Panasonic (Japanese パナソニック Panasonikku) is the principal brand name of the Japanese electronics manufacturer Panasonic Corporation. The company sells a wide range of products under the brand worldwide, including plasma and LCD televisions, DVD and Blu-ray Disc recorders and players, camcorders, telephones, vacuum cleaners, microwave ovens, shavers, projectors, digital cameras, batteries, laptop computers (under the sub-brand Toughbook), CD players and home stereo equipment, fax machines, scanners, printers, electronic white-boards, electronic components and semiconductors.

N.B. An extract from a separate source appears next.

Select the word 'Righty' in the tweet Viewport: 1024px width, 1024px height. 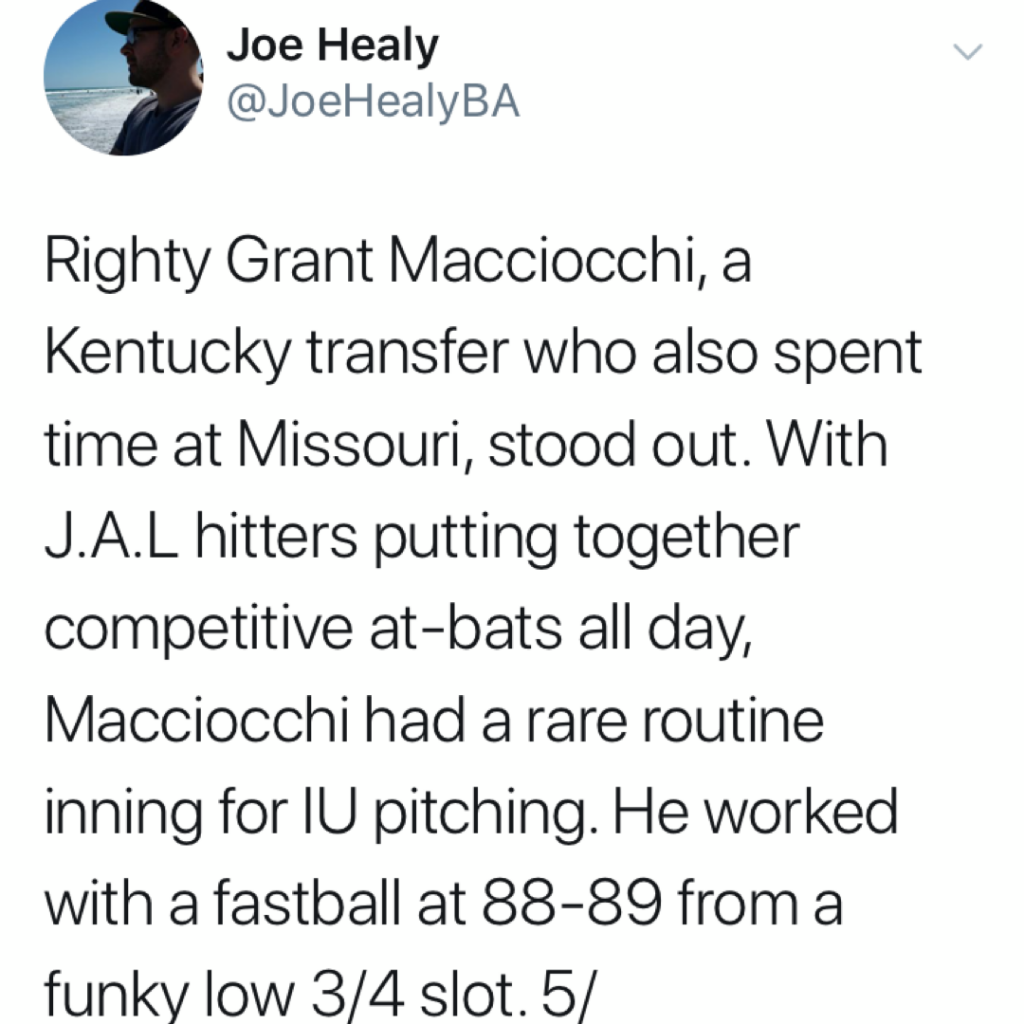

The brand uses the marketing slogan "A Better Life, A Better World".

History
The Panasonic brand was created by Matsushita in 1955 for the Americas region because the National brand, which was its principal brand in its home market of Japan, was already registered by others. The Panasonic brand was created from the elements "pan" - meaning "all" - and "sonic" - meaning "sound" - because it was first used for audio equipment. Panasonic also sold the first bread machine.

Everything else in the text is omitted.